With an estimated $15 million devoted to each episode, surely the series will be able to do the show’s world justice. Much of the show’s concentration and budget needs to be devoted to the special effects that will bring bending to life, but Netflix needs to be careful not to let them have all the attention. Other crucial world-building details – such as the characters’ clothes and hairstyles, or the unique structure of each nation’s buildings and cities – need to be given the same care.

Live-Action Avatar Needs To Balance Realism & Humor

Aang from Avatar The Last Airbender jumping with joy

The original show has a great balance between focusing on heavy subject material and keeping a light, hopeful tone: the Hundred Year war, genocide of the airbenders, and other serious issues were all present throughout all three seasons, but its story never became despairing. There were a lot of silly and wacky moments in the show, and though the characters had witnessed a lot of discouraging things, Aang and his friends never lost their ability to seem like children. This is especially important when their story is contrasted with Zuko’s.

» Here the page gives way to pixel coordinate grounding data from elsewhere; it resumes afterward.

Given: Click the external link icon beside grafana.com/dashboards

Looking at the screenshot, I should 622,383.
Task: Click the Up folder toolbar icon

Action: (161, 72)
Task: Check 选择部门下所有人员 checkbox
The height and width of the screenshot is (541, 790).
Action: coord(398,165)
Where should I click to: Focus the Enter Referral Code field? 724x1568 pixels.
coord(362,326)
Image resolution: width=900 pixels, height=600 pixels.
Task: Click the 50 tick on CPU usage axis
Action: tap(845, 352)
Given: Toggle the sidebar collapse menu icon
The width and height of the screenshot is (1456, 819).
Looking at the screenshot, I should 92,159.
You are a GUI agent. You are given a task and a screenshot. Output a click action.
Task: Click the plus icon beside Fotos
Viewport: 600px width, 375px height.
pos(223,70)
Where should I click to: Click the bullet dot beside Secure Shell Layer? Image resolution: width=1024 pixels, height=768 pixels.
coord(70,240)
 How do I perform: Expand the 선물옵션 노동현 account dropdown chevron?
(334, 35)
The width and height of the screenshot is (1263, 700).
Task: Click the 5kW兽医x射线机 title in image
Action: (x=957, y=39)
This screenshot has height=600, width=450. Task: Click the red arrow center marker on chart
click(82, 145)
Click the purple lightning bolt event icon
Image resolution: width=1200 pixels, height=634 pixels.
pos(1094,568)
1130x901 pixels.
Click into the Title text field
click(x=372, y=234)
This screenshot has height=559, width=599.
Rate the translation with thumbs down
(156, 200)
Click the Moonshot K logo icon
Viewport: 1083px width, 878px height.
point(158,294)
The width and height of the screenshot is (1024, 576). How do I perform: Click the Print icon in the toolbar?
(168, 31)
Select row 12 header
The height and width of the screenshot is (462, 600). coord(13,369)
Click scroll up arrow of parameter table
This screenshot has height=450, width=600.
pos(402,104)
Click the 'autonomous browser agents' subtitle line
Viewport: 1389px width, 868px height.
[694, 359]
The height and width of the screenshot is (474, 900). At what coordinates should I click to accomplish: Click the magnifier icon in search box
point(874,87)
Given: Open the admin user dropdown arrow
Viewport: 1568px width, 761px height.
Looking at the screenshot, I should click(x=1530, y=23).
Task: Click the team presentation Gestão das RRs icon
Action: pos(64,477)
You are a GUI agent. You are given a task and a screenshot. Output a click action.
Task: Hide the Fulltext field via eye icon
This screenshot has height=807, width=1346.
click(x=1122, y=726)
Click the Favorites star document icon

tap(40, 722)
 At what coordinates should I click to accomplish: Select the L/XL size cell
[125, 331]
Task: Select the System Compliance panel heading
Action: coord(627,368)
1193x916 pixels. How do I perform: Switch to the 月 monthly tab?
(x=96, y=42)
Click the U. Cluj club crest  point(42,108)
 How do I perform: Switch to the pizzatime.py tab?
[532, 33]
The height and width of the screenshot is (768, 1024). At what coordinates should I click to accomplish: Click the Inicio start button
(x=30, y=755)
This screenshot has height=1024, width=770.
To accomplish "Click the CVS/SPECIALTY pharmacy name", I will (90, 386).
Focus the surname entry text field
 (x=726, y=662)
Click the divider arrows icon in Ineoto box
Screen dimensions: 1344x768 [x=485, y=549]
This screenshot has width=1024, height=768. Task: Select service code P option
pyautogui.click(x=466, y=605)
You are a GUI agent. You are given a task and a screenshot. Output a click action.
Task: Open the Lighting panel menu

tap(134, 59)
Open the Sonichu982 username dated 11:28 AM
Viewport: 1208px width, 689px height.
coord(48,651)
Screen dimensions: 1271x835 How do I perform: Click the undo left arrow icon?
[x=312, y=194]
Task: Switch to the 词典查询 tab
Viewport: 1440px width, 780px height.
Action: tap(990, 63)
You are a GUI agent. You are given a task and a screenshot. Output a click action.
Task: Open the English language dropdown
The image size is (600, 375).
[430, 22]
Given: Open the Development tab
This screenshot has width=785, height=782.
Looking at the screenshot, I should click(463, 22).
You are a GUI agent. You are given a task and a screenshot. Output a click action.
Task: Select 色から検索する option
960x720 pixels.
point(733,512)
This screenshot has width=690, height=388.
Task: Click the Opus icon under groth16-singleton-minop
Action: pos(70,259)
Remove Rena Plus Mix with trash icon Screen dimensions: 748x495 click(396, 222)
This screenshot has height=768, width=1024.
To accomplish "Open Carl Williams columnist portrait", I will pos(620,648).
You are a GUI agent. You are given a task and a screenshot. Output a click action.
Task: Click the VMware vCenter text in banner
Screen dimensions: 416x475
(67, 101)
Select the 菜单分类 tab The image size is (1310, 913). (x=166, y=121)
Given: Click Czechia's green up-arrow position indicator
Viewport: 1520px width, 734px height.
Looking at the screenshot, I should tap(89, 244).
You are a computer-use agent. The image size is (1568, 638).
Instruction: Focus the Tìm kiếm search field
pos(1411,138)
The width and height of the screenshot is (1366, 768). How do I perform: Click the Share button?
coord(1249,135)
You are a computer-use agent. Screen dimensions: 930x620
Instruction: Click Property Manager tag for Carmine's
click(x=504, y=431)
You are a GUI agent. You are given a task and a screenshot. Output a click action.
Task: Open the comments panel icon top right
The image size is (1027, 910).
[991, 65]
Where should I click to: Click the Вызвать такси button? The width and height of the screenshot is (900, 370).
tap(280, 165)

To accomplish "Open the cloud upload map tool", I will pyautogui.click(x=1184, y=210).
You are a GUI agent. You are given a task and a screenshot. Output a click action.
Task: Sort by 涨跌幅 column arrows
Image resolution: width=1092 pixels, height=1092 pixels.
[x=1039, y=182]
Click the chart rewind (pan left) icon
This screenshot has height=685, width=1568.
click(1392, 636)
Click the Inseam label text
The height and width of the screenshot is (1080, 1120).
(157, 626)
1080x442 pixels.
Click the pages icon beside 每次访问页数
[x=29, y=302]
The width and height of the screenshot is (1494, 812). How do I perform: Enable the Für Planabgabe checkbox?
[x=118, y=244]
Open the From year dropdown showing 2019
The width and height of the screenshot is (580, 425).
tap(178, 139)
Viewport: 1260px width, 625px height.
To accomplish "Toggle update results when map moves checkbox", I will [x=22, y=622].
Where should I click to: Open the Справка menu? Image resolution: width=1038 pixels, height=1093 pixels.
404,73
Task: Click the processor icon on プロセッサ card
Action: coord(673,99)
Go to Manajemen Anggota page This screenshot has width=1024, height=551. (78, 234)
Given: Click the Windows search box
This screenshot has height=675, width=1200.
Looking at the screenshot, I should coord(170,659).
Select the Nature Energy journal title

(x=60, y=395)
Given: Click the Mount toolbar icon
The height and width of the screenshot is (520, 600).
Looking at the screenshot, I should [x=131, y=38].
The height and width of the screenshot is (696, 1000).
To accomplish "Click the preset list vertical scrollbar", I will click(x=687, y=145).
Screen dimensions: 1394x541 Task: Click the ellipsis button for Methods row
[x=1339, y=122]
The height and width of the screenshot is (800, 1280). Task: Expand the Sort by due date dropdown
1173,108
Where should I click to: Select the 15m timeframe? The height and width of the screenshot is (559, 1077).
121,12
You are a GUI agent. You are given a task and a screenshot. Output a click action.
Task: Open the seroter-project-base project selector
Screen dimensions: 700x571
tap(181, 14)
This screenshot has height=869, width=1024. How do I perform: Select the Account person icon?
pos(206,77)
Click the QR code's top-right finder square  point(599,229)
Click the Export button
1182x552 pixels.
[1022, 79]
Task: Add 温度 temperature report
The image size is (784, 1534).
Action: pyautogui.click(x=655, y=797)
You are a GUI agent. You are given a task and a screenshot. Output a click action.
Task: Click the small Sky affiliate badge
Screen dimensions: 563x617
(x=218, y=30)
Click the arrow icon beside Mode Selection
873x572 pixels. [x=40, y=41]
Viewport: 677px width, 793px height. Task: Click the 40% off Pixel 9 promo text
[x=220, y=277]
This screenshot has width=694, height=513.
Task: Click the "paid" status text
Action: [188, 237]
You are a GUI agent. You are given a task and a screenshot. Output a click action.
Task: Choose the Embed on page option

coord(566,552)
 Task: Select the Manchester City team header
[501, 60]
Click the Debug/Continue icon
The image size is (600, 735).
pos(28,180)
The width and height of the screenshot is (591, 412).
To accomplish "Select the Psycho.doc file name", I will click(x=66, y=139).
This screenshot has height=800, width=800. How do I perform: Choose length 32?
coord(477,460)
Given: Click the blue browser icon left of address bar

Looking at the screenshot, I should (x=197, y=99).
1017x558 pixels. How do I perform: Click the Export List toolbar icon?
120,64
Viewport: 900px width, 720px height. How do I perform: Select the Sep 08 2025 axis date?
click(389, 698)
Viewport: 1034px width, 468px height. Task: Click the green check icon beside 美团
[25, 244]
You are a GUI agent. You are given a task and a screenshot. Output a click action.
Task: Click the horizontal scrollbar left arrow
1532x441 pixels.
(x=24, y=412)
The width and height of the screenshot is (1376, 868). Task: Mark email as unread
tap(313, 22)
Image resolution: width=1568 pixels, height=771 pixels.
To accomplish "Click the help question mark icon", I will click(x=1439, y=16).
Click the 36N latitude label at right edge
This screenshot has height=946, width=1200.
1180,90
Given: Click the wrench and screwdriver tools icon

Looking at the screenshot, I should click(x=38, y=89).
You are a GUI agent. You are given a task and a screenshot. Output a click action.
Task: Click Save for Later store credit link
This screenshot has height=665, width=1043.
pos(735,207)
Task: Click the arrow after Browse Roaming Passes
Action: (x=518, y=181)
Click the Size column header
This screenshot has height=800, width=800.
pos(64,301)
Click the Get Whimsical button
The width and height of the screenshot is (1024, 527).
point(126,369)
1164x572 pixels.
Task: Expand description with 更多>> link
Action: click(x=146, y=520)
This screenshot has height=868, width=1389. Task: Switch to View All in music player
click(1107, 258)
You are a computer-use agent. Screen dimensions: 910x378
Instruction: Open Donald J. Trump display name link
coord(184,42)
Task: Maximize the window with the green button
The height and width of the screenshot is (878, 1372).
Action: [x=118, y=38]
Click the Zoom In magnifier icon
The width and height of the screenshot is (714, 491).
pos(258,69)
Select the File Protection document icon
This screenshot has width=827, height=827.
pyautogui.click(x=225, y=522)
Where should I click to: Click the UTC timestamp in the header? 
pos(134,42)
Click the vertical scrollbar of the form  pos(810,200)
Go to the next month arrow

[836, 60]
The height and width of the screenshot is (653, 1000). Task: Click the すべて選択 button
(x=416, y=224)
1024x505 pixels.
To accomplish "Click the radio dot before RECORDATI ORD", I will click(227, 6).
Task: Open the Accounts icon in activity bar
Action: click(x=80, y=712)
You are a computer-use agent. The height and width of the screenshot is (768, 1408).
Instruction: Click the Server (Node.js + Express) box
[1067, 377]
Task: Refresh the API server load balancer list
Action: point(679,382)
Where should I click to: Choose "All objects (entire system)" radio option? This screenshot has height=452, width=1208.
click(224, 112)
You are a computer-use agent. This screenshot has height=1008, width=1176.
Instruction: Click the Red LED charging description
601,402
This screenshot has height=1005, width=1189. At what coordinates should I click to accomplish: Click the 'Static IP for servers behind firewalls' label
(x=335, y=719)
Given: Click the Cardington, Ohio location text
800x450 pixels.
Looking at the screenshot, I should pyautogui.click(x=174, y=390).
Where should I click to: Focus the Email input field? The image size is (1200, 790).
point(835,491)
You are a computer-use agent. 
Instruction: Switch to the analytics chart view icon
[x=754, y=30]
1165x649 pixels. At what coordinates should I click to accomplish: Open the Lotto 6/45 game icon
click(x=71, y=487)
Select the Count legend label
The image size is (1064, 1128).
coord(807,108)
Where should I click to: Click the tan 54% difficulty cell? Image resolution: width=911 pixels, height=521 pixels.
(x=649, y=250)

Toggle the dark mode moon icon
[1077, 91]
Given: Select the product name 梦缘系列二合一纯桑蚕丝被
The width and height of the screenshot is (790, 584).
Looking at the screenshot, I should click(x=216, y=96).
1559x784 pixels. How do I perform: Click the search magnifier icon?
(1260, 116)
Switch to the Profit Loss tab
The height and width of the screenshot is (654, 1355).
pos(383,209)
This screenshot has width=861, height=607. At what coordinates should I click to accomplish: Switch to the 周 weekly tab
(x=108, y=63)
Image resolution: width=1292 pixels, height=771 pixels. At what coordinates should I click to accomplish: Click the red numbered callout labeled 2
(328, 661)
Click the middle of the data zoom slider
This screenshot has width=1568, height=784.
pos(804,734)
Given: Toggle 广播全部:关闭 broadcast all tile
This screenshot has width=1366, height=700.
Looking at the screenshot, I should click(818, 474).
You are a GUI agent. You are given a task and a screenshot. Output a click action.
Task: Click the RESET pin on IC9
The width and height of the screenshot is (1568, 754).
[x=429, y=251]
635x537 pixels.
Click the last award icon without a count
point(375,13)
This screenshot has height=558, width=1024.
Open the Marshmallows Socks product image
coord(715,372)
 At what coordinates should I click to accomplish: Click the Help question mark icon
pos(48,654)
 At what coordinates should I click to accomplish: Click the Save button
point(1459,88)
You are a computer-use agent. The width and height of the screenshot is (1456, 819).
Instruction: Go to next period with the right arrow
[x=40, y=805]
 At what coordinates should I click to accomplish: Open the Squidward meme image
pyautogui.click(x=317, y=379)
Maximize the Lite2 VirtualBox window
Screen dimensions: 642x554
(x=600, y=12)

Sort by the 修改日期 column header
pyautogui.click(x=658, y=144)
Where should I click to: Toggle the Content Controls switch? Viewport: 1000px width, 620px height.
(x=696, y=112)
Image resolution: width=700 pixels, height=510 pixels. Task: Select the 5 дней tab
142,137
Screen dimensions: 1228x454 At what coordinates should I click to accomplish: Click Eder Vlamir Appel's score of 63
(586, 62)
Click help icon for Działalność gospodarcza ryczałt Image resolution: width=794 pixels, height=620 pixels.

Related: How Avatar: The Last Airbender Was Inspired By A Studio Ghibli Rule

Though the show later reveals that he’s under a tremendous amount of pressure, Zuko is immediately introduced as one of the most intensely gloomy characters of the whole show. Despite being just a kid himself, his story is much more tragic and anguished than the others, which sets the story up to eventually give Zuko one of the best redemption arcs of all time. Without the comparison of Zuko’s bleak journey to the reassuring one of Team Avatar, that arc might not be as effective.

However, even Zuko’s screen time is often peppered with funny moments, usually courtesy of the good-spirited Uncle Iroh. By keeping the characters’ adventures generally cheerful and upbeat, the sobering grittiness of their war-torn world is easier to absorb, which makes it both more enjoyable and more effective. Hopefully, the writers of Netflix’s version of the show will understand this balance.

No matter what happens in the final product of Netflix’s live-action adaption of Avatar: The Last Airbender, it’s sure to have a huge audience looking to pass judgment. Several of Netflix’s recent string of adaptions have enjoyed a much better reception than those in the past, and it’s very possible that this one will be another victory. One thing is for certain: Avatar: The Last Airbender has enormous potential for success if Netflix makes the right choices when it comes to its production and story building.